Pemerintah dinilai dapat mencari alternatif lain sehingga harga BBM tidak naik.

Oleh:
ADY
Bacaan 2 Menit
Serikat Pekerja Menolak Kenaikan Harga BBM
Hukumonline

Serikat pekerja menolak kenaikan harga BBM yang direncanakan pemerintah. Presiden Konfederasi Serikat Pekerja Indonesia (KSPI), Said Ikbal, dengan dicabutnya subsidi BBM, harganya akan naik dan menggerus daya beli pekerja. Menurutnya, pemerintah akan menaikan harga BBM bersubsidi sebesar Rp2 ribu per liter. Dengan besaran tersebut, Ikbal memperkirakan daya beli pekerja akan turun 30 persen dan inflasi bakal menyentuh dua digit. Pasalnya, kenaikan itu memberi dampak terhadap kenaikan harga barang kebutuhan lainnya seperti ongkos sewa rumah, transportasi, dan bahan makanan.

Jika dibandingkan kenaikan upah minimum tahun ini yang rata-rata sebesar 30 persen, Ikbal melanjutkan, tidak akan berarti apa-apa untuk menyejahterakan pekerja karena harga BBM ikut naik 30 persen. Sekalipun pemerintah menerbitkan kebijakan untuk menanggulangi dampak buruk kenaikan harga BBM misalnya dengan BLSM, Raskin dan lain sebagainya, bagi Ikbal hal tersebut tak bakal mampu menjaga daya beli masyarkat, khususnya pekerja.

Pasalnya, program bantuan itu ditujukan untuk rakyat miskin, bukan pekerja.
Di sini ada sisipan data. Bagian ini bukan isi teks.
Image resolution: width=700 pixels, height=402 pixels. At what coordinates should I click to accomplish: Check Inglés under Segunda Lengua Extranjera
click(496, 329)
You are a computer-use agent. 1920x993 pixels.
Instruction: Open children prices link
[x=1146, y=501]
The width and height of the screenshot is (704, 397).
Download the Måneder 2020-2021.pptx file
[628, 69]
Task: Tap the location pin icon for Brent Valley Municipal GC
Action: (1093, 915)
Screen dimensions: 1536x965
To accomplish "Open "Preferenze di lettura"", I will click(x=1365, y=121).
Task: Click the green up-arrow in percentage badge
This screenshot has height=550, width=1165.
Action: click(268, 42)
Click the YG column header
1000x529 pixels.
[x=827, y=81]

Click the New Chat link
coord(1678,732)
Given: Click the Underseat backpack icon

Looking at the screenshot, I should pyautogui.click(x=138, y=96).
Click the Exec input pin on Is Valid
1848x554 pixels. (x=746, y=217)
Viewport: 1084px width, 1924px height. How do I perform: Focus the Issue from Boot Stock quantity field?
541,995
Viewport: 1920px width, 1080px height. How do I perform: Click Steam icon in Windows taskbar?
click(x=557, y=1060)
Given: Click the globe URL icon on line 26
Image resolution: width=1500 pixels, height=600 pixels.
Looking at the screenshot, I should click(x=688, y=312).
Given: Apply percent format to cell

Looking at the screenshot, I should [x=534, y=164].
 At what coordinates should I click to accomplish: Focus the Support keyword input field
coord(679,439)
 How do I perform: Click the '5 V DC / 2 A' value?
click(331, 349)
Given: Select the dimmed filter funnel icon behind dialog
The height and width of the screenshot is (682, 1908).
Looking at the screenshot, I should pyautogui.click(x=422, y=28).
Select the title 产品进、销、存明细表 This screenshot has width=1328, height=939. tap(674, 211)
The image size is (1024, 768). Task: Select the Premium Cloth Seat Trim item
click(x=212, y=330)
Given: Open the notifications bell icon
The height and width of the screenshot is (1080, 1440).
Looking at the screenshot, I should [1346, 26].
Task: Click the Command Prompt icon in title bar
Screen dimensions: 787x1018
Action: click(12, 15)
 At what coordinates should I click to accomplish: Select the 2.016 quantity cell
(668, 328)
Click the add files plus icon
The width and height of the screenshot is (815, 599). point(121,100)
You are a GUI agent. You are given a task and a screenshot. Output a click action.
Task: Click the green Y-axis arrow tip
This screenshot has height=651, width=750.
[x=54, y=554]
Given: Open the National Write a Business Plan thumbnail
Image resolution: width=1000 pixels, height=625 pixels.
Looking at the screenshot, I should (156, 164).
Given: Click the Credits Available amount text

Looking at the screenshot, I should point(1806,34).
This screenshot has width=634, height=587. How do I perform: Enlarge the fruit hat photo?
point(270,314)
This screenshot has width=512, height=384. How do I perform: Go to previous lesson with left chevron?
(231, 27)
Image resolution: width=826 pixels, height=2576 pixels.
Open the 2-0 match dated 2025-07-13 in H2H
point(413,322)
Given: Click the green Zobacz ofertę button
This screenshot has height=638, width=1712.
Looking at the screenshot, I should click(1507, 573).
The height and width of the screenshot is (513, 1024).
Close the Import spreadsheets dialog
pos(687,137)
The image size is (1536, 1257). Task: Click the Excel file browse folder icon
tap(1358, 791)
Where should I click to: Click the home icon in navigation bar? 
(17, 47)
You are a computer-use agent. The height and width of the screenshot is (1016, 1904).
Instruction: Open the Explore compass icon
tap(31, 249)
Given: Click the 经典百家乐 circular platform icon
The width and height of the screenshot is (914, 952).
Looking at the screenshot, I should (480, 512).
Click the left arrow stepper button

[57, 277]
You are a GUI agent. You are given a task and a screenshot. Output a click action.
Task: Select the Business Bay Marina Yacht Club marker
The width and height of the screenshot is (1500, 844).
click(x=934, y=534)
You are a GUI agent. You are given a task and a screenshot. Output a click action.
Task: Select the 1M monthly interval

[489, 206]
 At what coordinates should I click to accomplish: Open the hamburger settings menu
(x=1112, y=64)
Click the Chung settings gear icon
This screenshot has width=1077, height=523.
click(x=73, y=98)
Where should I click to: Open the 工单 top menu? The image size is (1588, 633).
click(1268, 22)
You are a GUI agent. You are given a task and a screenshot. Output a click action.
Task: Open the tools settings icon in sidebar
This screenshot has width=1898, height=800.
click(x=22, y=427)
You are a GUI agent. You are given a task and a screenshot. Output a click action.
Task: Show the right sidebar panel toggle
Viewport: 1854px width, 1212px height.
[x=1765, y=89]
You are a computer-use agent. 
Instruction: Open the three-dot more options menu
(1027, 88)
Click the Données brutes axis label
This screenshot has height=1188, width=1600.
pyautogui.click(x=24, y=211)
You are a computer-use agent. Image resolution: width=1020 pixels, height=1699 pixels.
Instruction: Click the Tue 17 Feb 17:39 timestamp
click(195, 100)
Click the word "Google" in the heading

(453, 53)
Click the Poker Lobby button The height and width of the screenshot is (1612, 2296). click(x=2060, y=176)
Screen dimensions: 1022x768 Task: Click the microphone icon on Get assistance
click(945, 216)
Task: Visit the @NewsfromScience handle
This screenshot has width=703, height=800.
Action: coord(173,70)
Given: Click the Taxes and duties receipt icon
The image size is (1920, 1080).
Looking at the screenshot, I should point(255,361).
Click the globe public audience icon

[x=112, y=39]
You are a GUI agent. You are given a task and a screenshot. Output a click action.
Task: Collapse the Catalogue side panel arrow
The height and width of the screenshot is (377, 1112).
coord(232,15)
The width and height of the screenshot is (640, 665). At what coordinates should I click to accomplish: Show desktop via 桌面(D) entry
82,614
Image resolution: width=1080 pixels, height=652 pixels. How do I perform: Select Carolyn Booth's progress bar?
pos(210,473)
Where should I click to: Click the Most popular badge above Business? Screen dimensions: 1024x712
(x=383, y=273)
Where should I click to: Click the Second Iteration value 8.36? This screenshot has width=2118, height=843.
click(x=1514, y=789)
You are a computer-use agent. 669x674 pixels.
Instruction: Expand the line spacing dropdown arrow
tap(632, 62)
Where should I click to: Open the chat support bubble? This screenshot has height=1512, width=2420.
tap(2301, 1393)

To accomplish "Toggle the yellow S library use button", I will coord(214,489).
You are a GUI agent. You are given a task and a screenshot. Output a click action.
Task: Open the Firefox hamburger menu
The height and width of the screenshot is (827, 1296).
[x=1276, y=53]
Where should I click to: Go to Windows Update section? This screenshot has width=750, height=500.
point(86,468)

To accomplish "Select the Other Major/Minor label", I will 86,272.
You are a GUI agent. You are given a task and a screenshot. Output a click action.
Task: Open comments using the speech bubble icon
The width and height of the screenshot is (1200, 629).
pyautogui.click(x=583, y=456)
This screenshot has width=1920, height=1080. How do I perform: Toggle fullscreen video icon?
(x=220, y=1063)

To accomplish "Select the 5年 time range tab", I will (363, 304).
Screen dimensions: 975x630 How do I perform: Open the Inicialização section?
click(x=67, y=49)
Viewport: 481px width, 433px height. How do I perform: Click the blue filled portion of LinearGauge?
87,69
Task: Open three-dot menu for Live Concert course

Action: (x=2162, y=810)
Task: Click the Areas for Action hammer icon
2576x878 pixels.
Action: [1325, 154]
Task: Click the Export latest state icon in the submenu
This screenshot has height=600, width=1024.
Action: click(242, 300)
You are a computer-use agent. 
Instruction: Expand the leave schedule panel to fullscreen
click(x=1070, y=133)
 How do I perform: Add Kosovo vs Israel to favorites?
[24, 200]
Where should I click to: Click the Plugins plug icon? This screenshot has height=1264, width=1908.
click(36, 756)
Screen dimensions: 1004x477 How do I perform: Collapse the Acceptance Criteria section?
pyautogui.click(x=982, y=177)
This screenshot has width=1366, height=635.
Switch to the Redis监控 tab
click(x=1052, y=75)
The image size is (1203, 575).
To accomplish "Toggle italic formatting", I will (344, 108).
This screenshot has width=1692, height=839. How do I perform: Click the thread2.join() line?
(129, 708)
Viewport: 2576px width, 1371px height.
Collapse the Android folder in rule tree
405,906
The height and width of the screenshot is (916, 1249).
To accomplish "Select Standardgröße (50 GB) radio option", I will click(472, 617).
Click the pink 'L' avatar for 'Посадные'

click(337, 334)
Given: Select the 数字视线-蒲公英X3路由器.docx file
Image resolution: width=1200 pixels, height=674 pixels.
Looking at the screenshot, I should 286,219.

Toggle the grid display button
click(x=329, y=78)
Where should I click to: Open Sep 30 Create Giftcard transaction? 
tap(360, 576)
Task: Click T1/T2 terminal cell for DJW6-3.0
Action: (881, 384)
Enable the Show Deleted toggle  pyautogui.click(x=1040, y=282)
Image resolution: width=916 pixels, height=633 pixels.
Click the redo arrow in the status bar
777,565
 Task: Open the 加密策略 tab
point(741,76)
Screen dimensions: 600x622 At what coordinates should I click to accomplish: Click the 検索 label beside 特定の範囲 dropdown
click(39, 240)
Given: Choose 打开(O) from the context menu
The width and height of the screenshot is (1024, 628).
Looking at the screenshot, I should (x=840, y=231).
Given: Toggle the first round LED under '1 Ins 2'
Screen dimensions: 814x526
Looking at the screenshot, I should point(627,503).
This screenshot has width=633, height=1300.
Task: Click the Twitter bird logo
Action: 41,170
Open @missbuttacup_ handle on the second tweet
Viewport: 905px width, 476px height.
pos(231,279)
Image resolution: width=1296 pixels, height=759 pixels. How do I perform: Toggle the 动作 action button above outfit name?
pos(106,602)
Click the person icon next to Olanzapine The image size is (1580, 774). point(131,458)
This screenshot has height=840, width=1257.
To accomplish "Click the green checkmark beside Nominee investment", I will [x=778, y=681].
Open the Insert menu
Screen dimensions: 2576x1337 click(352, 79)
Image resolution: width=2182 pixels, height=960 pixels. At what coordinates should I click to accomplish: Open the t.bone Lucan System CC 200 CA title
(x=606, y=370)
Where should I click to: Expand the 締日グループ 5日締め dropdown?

Padahal, Ikbal melihat upah pekerja yang setara upah minimum atau di bawah itu berpotensi besar menjadi miskin karena naiknya barang kebutuhan hidup. “Kalau daya beli pekerja turun, siapa yang mau membantu? Makanya kita menolak kenaikan harga BBM,” katanya dalam jumpa pers di Jakarta, Kamis (13/6).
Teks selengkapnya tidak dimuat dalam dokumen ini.